**Assignment**
Your answer should hold only the lines from the one containing "1268x798 pixels. Task: Expand" through the last line below, copied exactly; pictures stay out.

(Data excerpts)
........

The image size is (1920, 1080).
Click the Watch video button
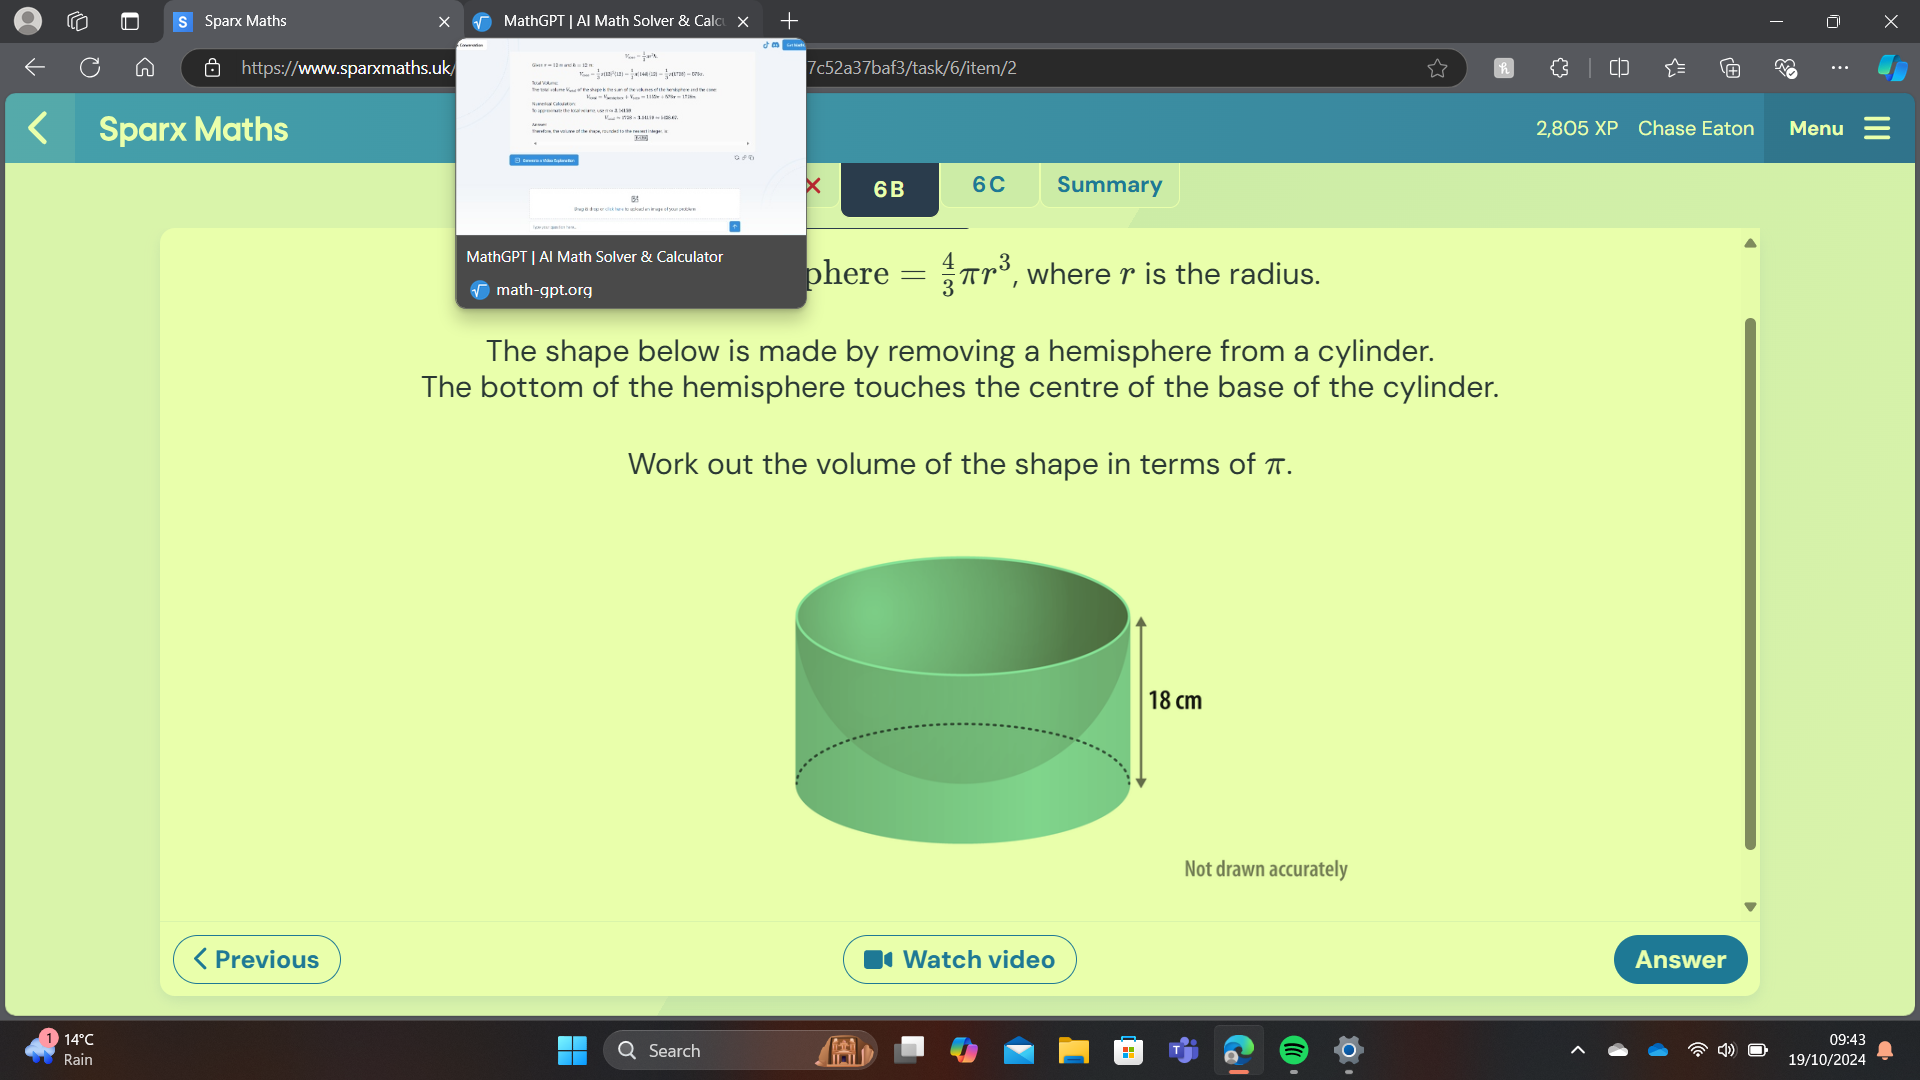[x=960, y=960]
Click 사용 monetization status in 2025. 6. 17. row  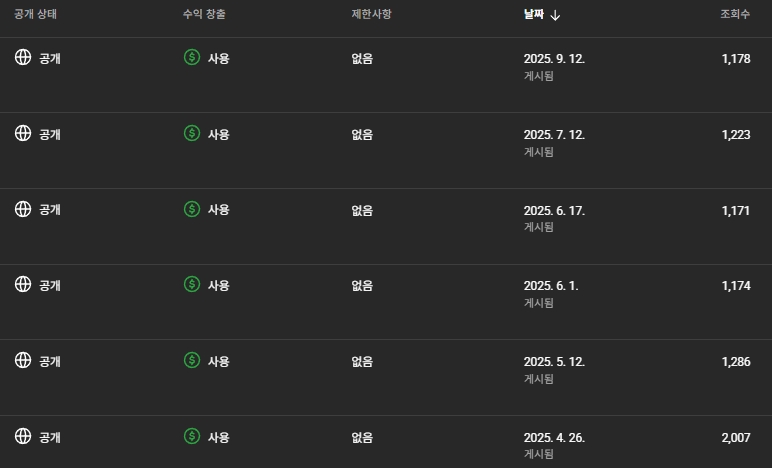(x=218, y=209)
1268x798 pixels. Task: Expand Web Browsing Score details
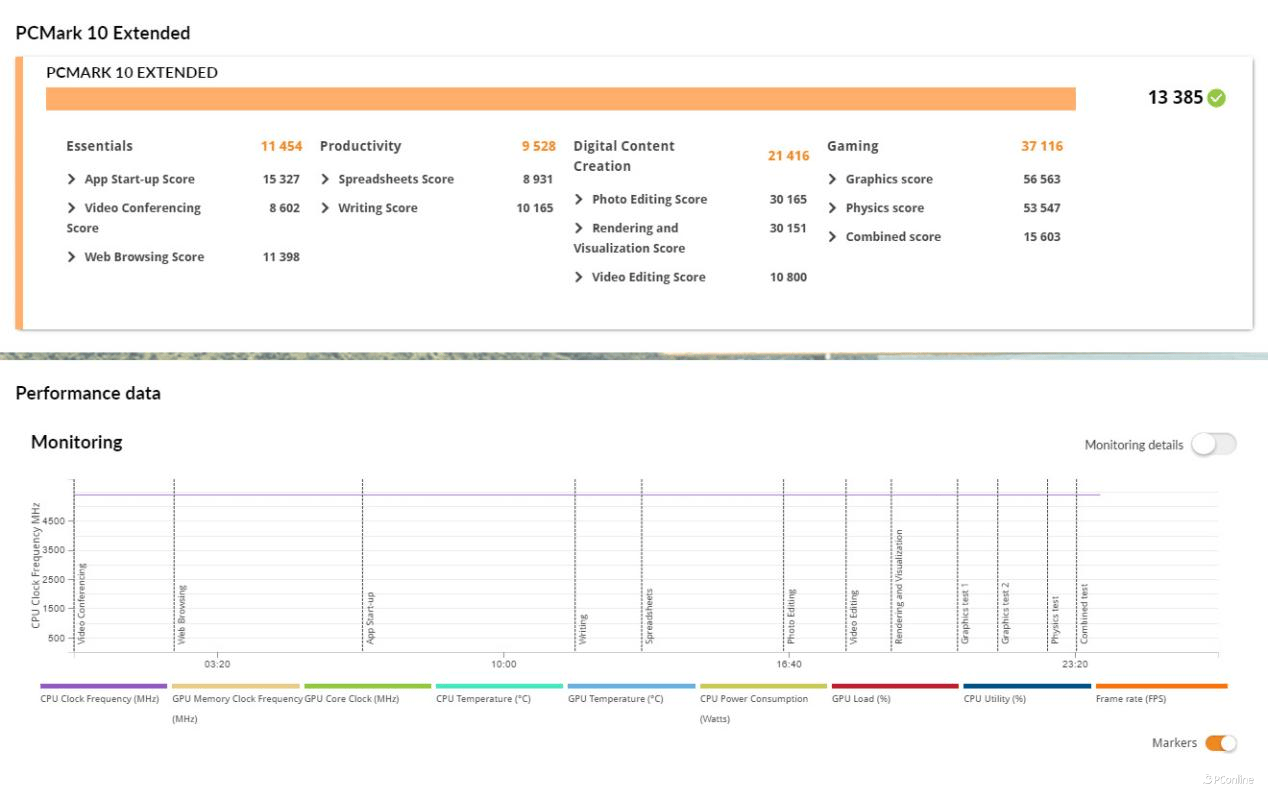click(72, 257)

........

**Written solution**
1268x798 pixels. Task: Expand Web Browsing Score details
click(72, 257)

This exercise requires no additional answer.